Stored data:
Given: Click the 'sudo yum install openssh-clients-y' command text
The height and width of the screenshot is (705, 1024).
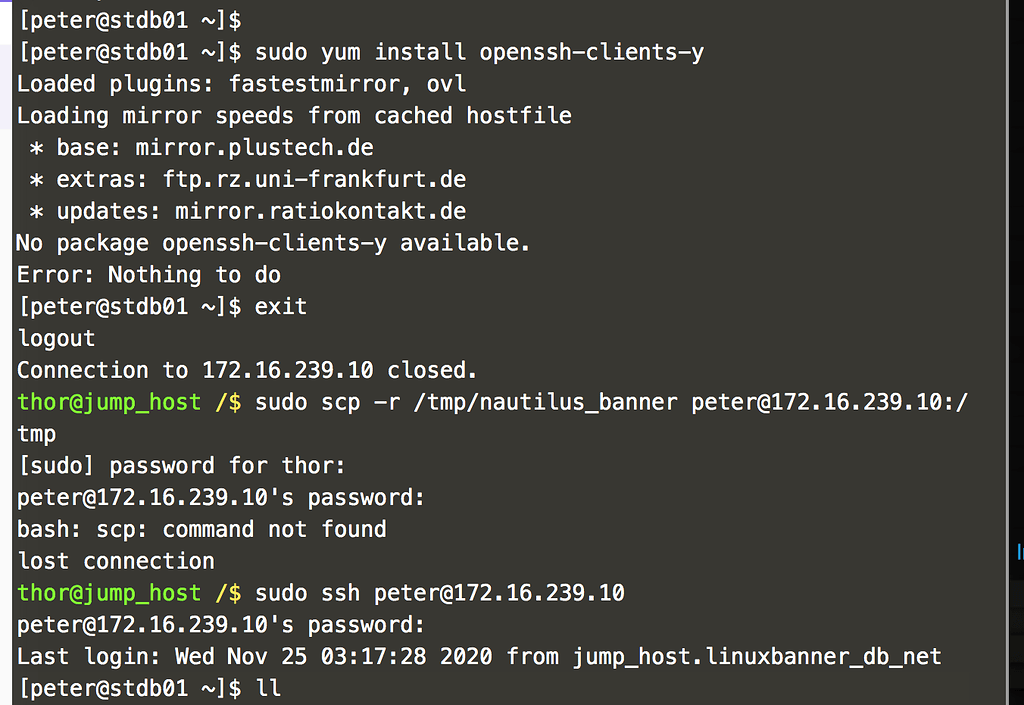Looking at the screenshot, I should (x=479, y=52).
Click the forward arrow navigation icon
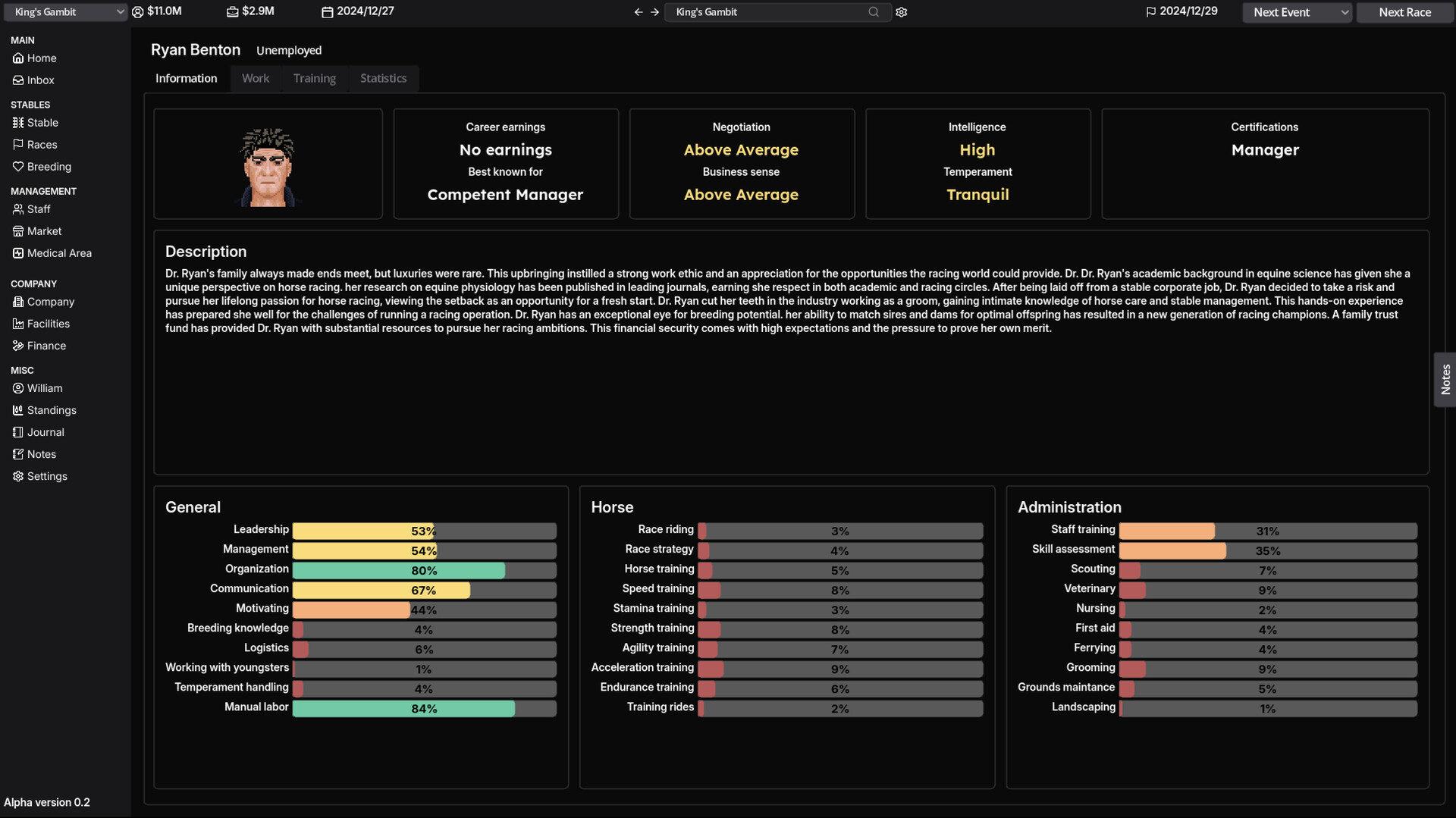The width and height of the screenshot is (1456, 818). 654,12
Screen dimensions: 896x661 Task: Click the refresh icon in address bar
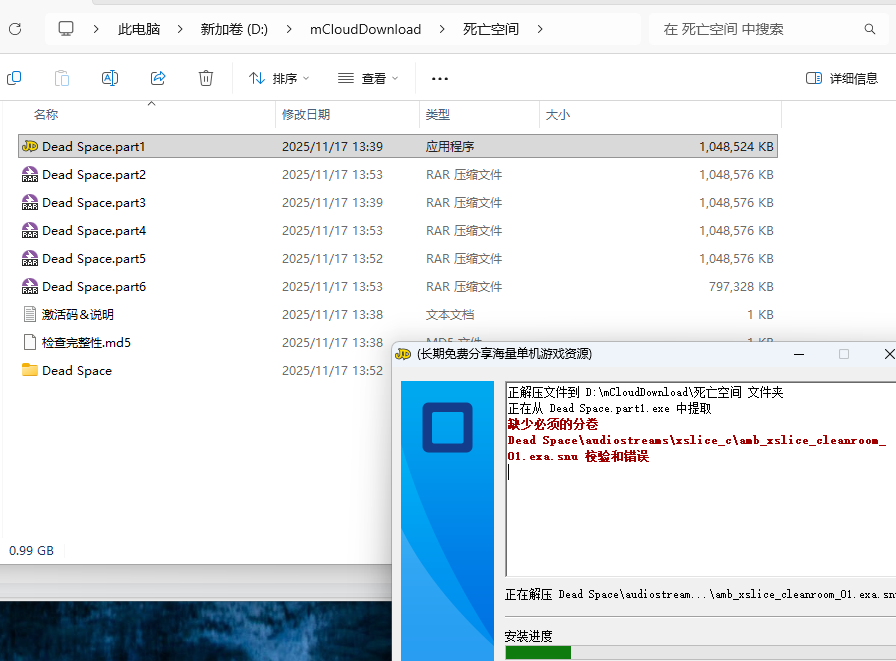[15, 29]
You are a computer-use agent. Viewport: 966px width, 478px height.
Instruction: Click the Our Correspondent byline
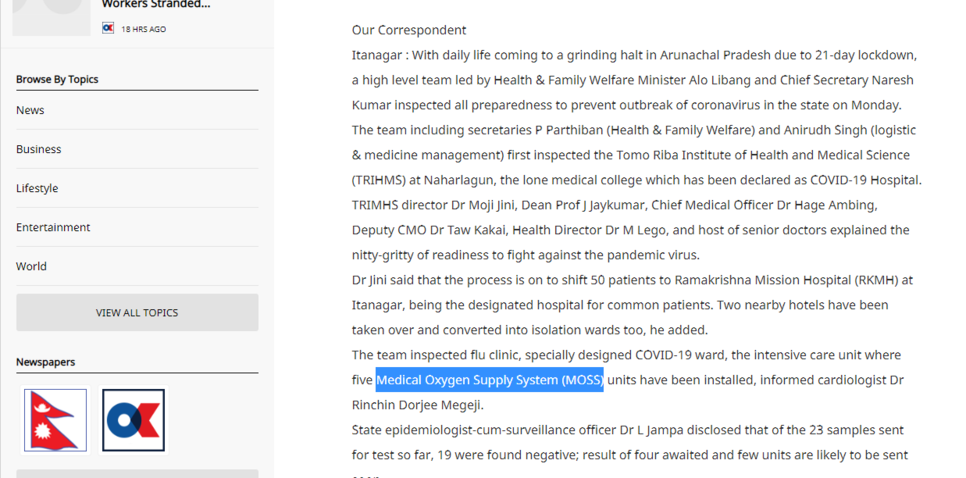pyautogui.click(x=409, y=30)
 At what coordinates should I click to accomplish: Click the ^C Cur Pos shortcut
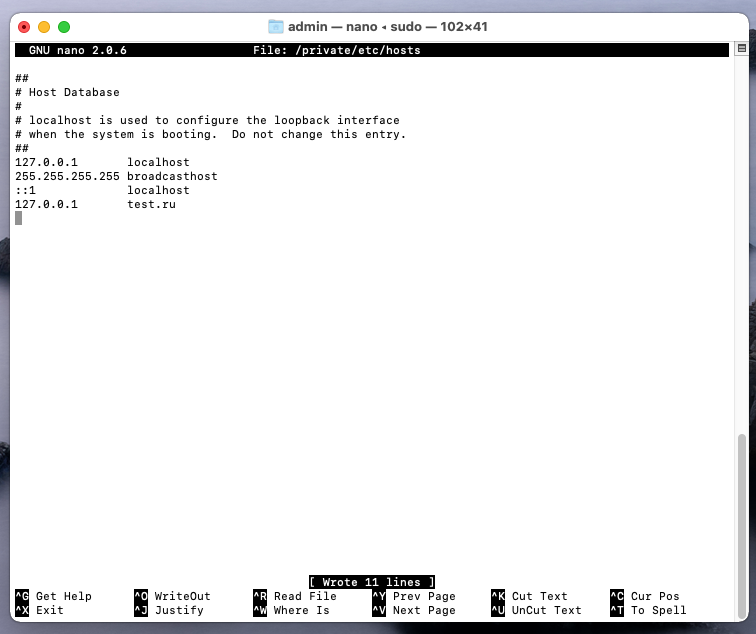644,596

PROBLEM TO SOLVE →
Set down, word for word, the line that holds "Instruction: Click the" and all lines after it to the end of the entries above, but not the pictures.

EXERCISE SOLUTION →
Instruction: Click the Our Correspondent byline
pyautogui.click(x=409, y=30)
 At what coordinates should I click to accomplish: Click the ^C Cur Pos shortcut
644,596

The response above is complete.